%%
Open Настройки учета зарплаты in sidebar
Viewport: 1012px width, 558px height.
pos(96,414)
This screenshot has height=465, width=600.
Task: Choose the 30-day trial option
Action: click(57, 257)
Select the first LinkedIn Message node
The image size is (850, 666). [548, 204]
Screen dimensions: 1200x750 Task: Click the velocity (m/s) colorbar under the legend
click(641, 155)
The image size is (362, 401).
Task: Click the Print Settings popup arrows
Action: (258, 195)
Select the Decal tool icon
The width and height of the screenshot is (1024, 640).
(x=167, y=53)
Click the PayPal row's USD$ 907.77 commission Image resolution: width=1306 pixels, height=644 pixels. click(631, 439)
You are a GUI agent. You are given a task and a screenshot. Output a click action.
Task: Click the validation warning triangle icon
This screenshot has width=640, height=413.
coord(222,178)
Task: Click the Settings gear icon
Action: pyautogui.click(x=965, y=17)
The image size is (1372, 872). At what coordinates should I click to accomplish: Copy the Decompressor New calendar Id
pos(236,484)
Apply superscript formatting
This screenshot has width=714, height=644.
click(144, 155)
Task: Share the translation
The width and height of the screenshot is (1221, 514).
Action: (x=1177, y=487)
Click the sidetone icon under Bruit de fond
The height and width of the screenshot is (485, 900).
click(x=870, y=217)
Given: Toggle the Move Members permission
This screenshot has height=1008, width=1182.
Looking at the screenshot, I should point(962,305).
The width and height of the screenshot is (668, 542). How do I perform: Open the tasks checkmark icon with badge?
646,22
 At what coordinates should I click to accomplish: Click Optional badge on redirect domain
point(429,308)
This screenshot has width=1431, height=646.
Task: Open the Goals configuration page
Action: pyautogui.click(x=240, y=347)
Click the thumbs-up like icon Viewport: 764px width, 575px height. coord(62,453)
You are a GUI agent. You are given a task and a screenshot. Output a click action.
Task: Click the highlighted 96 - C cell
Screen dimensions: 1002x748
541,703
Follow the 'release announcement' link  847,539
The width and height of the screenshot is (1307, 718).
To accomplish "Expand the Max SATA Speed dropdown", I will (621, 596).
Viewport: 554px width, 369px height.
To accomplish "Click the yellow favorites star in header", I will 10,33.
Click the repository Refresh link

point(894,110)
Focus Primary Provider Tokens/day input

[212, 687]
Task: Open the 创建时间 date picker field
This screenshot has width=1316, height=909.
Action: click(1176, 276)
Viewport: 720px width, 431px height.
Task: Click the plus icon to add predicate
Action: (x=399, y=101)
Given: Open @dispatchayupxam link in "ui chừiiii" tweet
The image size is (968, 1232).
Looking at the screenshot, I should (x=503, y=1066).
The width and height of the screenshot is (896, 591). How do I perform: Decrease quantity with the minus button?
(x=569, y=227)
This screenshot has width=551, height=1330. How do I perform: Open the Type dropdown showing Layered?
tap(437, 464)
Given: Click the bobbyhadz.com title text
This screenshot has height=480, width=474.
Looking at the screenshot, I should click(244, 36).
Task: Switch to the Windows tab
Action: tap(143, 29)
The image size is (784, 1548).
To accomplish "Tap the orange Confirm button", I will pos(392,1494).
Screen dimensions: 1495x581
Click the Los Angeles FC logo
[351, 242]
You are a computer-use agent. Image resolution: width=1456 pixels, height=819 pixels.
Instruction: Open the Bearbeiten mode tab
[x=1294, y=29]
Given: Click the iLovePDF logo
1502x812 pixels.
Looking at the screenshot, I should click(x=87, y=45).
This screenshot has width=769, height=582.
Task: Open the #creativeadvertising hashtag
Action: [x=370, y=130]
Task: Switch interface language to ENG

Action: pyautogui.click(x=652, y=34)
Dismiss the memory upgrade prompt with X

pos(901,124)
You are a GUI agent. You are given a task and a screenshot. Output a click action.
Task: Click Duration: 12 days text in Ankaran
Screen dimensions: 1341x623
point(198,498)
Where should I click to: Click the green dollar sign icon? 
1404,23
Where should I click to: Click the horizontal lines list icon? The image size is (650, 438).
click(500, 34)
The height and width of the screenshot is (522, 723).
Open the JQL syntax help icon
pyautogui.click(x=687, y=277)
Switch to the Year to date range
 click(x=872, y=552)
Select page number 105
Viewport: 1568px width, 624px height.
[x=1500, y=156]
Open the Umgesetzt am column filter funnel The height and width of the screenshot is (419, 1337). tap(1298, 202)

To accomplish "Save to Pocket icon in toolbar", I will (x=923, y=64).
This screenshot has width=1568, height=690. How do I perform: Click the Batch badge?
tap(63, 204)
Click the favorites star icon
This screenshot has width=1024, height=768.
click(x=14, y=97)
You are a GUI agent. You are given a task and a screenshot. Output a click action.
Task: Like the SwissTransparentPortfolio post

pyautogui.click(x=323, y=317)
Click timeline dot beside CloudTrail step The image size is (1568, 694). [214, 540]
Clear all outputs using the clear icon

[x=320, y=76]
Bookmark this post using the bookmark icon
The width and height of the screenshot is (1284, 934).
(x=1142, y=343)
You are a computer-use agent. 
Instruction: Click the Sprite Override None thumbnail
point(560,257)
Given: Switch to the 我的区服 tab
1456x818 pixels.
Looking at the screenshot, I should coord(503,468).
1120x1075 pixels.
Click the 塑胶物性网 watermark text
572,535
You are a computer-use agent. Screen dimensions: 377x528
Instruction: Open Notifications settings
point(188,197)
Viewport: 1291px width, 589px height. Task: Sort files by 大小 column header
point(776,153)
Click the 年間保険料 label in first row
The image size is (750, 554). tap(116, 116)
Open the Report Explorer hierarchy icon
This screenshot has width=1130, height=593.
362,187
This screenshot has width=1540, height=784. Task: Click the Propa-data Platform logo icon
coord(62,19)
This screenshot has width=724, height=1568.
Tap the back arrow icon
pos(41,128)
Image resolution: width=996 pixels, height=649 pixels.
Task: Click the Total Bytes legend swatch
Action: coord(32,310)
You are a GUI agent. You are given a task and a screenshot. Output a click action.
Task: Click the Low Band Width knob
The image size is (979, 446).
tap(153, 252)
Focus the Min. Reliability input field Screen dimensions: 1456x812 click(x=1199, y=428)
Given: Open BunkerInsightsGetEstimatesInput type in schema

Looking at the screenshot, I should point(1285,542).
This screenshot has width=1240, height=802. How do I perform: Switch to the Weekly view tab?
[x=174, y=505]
%%
Work request:
The answer should repeat every line of the listing exactly.

Answer to this task:
Open Настройки учета зарплаты in sidebar
Viewport: 1012px width, 558px height.
pos(96,414)
This screenshot has height=465, width=600.
Task: Choose the 30-day trial option
Action: click(57, 257)
Select the first LinkedIn Message node
The image size is (850, 666). [548, 204]
Screen dimensions: 1200x750 Task: Click the velocity (m/s) colorbar under the legend
click(641, 155)
The image size is (362, 401).
Task: Click the Print Settings popup arrows
Action: (258, 195)
Select the Decal tool icon
The width and height of the screenshot is (1024, 640).
(x=167, y=53)
Click the PayPal row's USD$ 907.77 commission Image resolution: width=1306 pixels, height=644 pixels. click(631, 439)
You are a GUI agent. You are given a task and a screenshot. Output a click action.
Task: Click the validation warning triangle icon
This screenshot has width=640, height=413.
coord(222,178)
Task: Click the Settings gear icon
Action: pyautogui.click(x=965, y=17)
The image size is (1372, 872). At what coordinates should I click to accomplish: Copy the Decompressor New calendar Id
pos(236,484)
Apply superscript formatting
This screenshot has width=714, height=644.
click(144, 155)
Task: Share the translation
The width and height of the screenshot is (1221, 514).
Action: (x=1177, y=487)
Click the sidetone icon under Bruit de fond
The height and width of the screenshot is (485, 900).
click(x=870, y=217)
Given: Toggle the Move Members permission
This screenshot has height=1008, width=1182.
Looking at the screenshot, I should point(962,305).
The width and height of the screenshot is (668, 542). How do I perform: Open the tasks checkmark icon with badge?
646,22
 At what coordinates should I click to accomplish: Click Optional badge on redirect domain
point(429,308)
This screenshot has width=1431, height=646.
Task: Open the Goals configuration page
Action: pyautogui.click(x=240, y=347)
Click the thumbs-up like icon Viewport: 764px width, 575px height. coord(62,453)
You are a GUI agent. You are given a task and a screenshot. Output a click action.
Task: Click the highlighted 96 - C cell
Screen dimensions: 1002x748
541,703
Follow the 'release announcement' link  847,539
The width and height of the screenshot is (1307, 718).
To accomplish "Expand the Max SATA Speed dropdown", I will (621, 596).
Viewport: 554px width, 369px height.
To accomplish "Click the yellow favorites star in header", I will 10,33.
Click the repository Refresh link

point(894,110)
Focus Primary Provider Tokens/day input

[212, 687]
Task: Open the 创建时间 date picker field
This screenshot has width=1316, height=909.
Action: click(1176, 276)
Viewport: 720px width, 431px height.
Task: Click the plus icon to add predicate
Action: (x=399, y=101)
Given: Open @dispatchayupxam link in "ui chừiiii" tweet
The image size is (968, 1232).
Looking at the screenshot, I should (x=503, y=1066).
The width and height of the screenshot is (896, 591). How do I perform: Decrease quantity with the minus button?
(x=569, y=227)
This screenshot has width=551, height=1330. How do I perform: Open the Type dropdown showing Layered?
tap(437, 464)
Given: Click the bobbyhadz.com title text
This screenshot has height=480, width=474.
Looking at the screenshot, I should click(244, 36).
Task: Switch to the Windows tab
Action: tap(143, 29)
The image size is (784, 1548).
To accomplish "Tap the orange Confirm button", I will pos(392,1494).
Screen dimensions: 1495x581
Click the Los Angeles FC logo
[351, 242]
You are a computer-use agent. Image resolution: width=1456 pixels, height=819 pixels.
Instruction: Open the Bearbeiten mode tab
[x=1294, y=29]
Given: Click the iLovePDF logo
1502x812 pixels.
Looking at the screenshot, I should click(x=87, y=45).
This screenshot has width=769, height=582.
Task: Open the #creativeadvertising hashtag
Action: [x=370, y=130]
Task: Switch interface language to ENG

Action: pyautogui.click(x=652, y=34)
Dismiss the memory upgrade prompt with X

pos(901,124)
You are a GUI agent. You are given a task and a screenshot. Output a click action.
Task: Click Duration: 12 days text in Ankaran
Screen dimensions: 1341x623
point(198,498)
Where should I click to: Click the green dollar sign icon? 
1404,23
Where should I click to: Click the horizontal lines list icon? The image size is (650, 438).
click(500, 34)
The height and width of the screenshot is (522, 723).
Open the JQL syntax help icon
pyautogui.click(x=687, y=277)
Switch to the Year to date range
 click(x=872, y=552)
Select page number 105
Viewport: 1568px width, 624px height.
[x=1500, y=156]
Open the Umgesetzt am column filter funnel The height and width of the screenshot is (419, 1337). tap(1298, 202)

To accomplish "Save to Pocket icon in toolbar", I will (x=923, y=64).
This screenshot has width=1568, height=690. How do I perform: Click the Batch badge?
tap(63, 204)
Click the favorites star icon
This screenshot has width=1024, height=768.
click(x=14, y=97)
You are a GUI agent. You are given a task and a screenshot. Output a click action.
Task: Like the SwissTransparentPortfolio post

pyautogui.click(x=323, y=317)
Click timeline dot beside CloudTrail step The image size is (1568, 694). [214, 540]
Clear all outputs using the clear icon

[x=320, y=76]
Bookmark this post using the bookmark icon
The width and height of the screenshot is (1284, 934).
(x=1142, y=343)
You are a computer-use agent. 
Instruction: Click the Sprite Override None thumbnail
point(560,257)
Given: Switch to the 我的区服 tab
1456x818 pixels.
Looking at the screenshot, I should coord(503,468).
1120x1075 pixels.
Click the 塑胶物性网 watermark text
572,535
You are a computer-use agent. Screen dimensions: 377x528
Instruction: Open Notifications settings
point(188,197)
Viewport: 1291px width, 589px height. Task: Sort files by 大小 column header
point(776,153)
Click the 年間保険料 label in first row
The image size is (750, 554). tap(116, 116)
Open the Report Explorer hierarchy icon
This screenshot has width=1130, height=593.
362,187
This screenshot has width=1540, height=784. Task: Click the Propa-data Platform logo icon
coord(62,19)
This screenshot has width=724, height=1568.
Tap the back arrow icon
pos(41,128)
Image resolution: width=996 pixels, height=649 pixels.
Task: Click the Total Bytes legend swatch
Action: coord(32,310)
You are a GUI agent. You are given a task and a screenshot. Output a click action.
Task: Click the Low Band Width knob
The image size is (979, 446).
tap(153, 252)
Focus the Min. Reliability input field Screen dimensions: 1456x812 click(x=1199, y=428)
Given: Open BunkerInsightsGetEstimatesInput type in schema

Looking at the screenshot, I should point(1285,542).
This screenshot has width=1240, height=802. How do I perform: Switch to the Weekly view tab?
[x=174, y=505]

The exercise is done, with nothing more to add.